What is needed:
What is needed here is an exact transcription of the entries that follow.

[The data]

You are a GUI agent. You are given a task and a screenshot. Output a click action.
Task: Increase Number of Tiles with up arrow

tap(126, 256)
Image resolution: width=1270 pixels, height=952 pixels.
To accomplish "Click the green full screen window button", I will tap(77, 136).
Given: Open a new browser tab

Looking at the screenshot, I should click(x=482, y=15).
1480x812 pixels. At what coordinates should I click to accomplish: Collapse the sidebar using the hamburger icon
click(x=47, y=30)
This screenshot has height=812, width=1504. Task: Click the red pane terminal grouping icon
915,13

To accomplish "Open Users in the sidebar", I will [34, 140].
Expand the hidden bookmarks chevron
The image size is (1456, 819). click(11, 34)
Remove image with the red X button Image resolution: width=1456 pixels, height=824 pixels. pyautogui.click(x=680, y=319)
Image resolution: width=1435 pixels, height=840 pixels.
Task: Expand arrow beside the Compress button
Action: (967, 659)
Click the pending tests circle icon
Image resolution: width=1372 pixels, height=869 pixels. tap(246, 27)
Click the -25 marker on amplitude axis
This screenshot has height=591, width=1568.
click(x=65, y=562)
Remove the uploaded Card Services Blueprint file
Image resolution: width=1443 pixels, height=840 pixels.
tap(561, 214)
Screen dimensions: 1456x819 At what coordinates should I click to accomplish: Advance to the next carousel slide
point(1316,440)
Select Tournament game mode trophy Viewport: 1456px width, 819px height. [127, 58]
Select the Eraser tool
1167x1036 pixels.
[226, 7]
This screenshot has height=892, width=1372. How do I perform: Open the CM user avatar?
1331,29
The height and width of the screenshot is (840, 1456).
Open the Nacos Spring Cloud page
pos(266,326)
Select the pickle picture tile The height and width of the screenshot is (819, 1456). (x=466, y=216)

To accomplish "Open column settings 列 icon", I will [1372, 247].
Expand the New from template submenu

[/The data]

Output of the exercise:
You are a GUI agent. You are given a task and a screenshot. Output a click action.
Task: Increase Number of Tiles with up arrow

tap(126, 256)
Image resolution: width=1270 pixels, height=952 pixels.
To accomplish "Click the green full screen window button", I will tap(77, 136).
Given: Open a new browser tab

Looking at the screenshot, I should click(x=482, y=15).
1480x812 pixels. At what coordinates should I click to accomplish: Collapse the sidebar using the hamburger icon
click(x=47, y=30)
This screenshot has height=812, width=1504. Task: Click the red pane terminal grouping icon
915,13

To accomplish "Open Users in the sidebar", I will [34, 140].
Expand the hidden bookmarks chevron
The image size is (1456, 819). click(11, 34)
Remove image with the red X button Image resolution: width=1456 pixels, height=824 pixels. pyautogui.click(x=680, y=319)
Image resolution: width=1435 pixels, height=840 pixels.
Task: Expand arrow beside the Compress button
Action: (967, 659)
Click the pending tests circle icon
Image resolution: width=1372 pixels, height=869 pixels. tap(246, 27)
Click the -25 marker on amplitude axis
This screenshot has height=591, width=1568.
click(x=65, y=562)
Remove the uploaded Card Services Blueprint file
Image resolution: width=1443 pixels, height=840 pixels.
tap(561, 214)
Screen dimensions: 1456x819 At what coordinates should I click to accomplish: Advance to the next carousel slide
point(1316,440)
Select Tournament game mode trophy Viewport: 1456px width, 819px height. [127, 58]
Select the Eraser tool
1167x1036 pixels.
[226, 7]
This screenshot has height=892, width=1372. How do I perform: Open the CM user avatar?
1331,29
The height and width of the screenshot is (840, 1456).
Open the Nacos Spring Cloud page
pos(266,326)
Select the pickle picture tile The height and width of the screenshot is (819, 1456). (x=466, y=216)

To accomplish "Open column settings 列 icon", I will [1372, 247].
Expand the New from template submenu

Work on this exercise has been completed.